Task >>
Would you reproduce the listing exactly, leaving nothing out?

--- Records shown Enclosed Below ---

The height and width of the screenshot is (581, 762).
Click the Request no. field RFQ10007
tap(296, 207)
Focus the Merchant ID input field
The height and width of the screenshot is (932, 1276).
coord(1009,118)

--- End of Enclosed Records shown ---

Answer box >>
The height and width of the screenshot is (581, 762).
Click the Request no. field RFQ10007
tap(296, 207)
Focus the Merchant ID input field
The height and width of the screenshot is (932, 1276).
coord(1009,118)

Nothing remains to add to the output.